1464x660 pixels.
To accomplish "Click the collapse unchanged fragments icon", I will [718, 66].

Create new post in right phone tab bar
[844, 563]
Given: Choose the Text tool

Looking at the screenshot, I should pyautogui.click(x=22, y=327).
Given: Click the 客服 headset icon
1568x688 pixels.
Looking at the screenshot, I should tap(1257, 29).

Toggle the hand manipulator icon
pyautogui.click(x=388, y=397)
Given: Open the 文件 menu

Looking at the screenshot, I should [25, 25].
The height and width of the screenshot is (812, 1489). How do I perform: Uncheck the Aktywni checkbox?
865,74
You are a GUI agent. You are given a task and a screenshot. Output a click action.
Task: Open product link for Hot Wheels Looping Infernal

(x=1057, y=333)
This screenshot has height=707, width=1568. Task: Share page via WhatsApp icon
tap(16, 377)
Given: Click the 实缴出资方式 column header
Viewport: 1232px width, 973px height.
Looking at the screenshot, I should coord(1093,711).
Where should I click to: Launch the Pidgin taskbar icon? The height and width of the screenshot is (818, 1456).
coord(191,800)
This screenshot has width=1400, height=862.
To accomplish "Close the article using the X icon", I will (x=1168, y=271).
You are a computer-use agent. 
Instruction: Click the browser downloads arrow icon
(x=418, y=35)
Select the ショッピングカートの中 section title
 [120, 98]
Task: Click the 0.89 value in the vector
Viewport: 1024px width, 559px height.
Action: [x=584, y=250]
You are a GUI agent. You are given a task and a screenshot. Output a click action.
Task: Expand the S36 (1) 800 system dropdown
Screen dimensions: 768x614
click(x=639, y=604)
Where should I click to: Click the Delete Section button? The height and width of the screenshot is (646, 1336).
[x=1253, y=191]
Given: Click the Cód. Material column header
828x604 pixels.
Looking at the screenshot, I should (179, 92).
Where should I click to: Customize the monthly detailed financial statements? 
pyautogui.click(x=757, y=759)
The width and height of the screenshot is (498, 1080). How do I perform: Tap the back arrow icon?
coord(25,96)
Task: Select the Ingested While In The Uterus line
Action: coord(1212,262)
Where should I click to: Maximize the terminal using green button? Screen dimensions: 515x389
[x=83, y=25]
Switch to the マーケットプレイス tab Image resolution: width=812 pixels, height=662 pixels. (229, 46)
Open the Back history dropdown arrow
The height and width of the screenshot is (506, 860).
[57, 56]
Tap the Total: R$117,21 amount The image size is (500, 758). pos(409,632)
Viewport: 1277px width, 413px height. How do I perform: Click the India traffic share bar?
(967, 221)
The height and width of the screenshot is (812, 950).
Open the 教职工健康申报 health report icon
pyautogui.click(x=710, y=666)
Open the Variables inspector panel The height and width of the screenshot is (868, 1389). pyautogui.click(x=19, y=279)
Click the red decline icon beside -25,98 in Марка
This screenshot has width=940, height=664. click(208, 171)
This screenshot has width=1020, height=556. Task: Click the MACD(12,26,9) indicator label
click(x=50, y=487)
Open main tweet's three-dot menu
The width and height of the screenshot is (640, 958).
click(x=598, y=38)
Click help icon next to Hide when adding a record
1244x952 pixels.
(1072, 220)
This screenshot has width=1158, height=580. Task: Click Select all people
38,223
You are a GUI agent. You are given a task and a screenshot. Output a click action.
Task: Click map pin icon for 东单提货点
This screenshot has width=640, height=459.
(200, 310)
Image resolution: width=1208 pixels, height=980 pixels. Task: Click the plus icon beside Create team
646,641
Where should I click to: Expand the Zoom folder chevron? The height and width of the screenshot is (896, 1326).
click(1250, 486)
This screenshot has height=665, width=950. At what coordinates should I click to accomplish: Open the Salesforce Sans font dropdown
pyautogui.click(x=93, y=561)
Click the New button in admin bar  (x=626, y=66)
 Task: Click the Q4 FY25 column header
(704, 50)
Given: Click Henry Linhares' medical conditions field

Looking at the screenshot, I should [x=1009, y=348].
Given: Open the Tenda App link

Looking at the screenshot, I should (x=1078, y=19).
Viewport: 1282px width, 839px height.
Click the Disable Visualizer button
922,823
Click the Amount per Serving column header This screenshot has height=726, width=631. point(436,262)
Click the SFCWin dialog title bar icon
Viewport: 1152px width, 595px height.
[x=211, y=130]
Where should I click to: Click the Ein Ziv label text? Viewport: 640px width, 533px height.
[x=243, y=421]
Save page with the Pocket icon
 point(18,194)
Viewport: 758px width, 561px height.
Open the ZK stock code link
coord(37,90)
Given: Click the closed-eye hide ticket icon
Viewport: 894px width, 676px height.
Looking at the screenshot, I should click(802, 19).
····················
Work instruction: Starting at the first line of the material above, reproduce each line exactly up to and including the line with "Given: Click the Cód. Material column header".

Expected answer:
1464x660 pixels.
To accomplish "Click the collapse unchanged fragments icon", I will [718, 66].

Create new post in right phone tab bar
[844, 563]
Given: Choose the Text tool

Looking at the screenshot, I should pyautogui.click(x=22, y=327).
Given: Click the 客服 headset icon
1568x688 pixels.
Looking at the screenshot, I should tap(1257, 29).

Toggle the hand manipulator icon
pyautogui.click(x=388, y=397)
Given: Open the 文件 menu

Looking at the screenshot, I should [25, 25].
The height and width of the screenshot is (812, 1489). How do I perform: Uncheck the Aktywni checkbox?
865,74
You are a GUI agent. You are given a task and a screenshot. Output a click action.
Task: Open product link for Hot Wheels Looping Infernal

(x=1057, y=333)
This screenshot has height=707, width=1568. Task: Share page via WhatsApp icon
tap(16, 377)
Given: Click the 实缴出资方式 column header
Viewport: 1232px width, 973px height.
Looking at the screenshot, I should coord(1093,711).
Where should I click to: Launch the Pidgin taskbar icon? The height and width of the screenshot is (818, 1456).
coord(191,800)
This screenshot has width=1400, height=862.
To accomplish "Close the article using the X icon", I will (x=1168, y=271).
You are a computer-use agent. 
Instruction: Click the browser downloads arrow icon
(x=418, y=35)
Select the ショッピングカートの中 section title
 [120, 98]
Task: Click the 0.89 value in the vector
Viewport: 1024px width, 559px height.
Action: [x=584, y=250]
You are a GUI agent. You are given a task and a screenshot. Output a click action.
Task: Expand the S36 (1) 800 system dropdown
Screen dimensions: 768x614
click(x=639, y=604)
Where should I click to: Click the Delete Section button? The height and width of the screenshot is (646, 1336).
[x=1253, y=191]
Given: Click the Cód. Material column header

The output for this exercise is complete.